* **Problem description**:
Your task is to output, without alteration, each line from the one containing "Task: Collapse the 已买到的宝贝 sidebar section" through the final line of the records below.

----- Records for processing -----

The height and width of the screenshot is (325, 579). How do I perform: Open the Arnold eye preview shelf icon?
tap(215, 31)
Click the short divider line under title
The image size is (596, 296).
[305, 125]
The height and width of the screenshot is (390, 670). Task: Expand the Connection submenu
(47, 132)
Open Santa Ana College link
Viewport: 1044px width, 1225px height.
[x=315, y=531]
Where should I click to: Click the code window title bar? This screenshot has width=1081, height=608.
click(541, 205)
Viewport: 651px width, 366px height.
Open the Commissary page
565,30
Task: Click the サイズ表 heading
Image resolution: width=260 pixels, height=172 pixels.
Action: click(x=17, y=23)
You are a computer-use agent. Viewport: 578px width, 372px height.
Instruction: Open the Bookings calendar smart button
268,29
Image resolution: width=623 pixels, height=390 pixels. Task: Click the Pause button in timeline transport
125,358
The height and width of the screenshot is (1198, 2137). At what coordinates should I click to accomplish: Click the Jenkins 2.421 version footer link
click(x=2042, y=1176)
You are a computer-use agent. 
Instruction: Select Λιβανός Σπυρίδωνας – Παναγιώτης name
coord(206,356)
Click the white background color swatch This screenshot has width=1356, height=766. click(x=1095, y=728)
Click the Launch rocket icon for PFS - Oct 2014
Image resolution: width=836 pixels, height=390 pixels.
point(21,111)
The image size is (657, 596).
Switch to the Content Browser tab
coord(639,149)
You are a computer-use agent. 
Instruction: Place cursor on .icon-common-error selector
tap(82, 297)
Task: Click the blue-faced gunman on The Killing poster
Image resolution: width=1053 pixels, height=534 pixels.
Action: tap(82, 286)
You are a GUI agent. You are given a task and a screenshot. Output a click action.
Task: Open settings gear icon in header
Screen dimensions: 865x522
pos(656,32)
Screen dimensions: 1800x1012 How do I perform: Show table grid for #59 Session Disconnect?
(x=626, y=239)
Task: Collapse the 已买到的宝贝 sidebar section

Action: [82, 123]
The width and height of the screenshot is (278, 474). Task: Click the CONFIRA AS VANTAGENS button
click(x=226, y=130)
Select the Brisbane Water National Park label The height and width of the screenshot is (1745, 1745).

-----

* **Answer to the problem**:
Task: Collapse the 已买到的宝贝 sidebar section

Action: [82, 123]
The width and height of the screenshot is (278, 474). Task: Click the CONFIRA AS VANTAGENS button
click(x=226, y=130)
Select the Brisbane Water National Park label The height and width of the screenshot is (1745, 1745).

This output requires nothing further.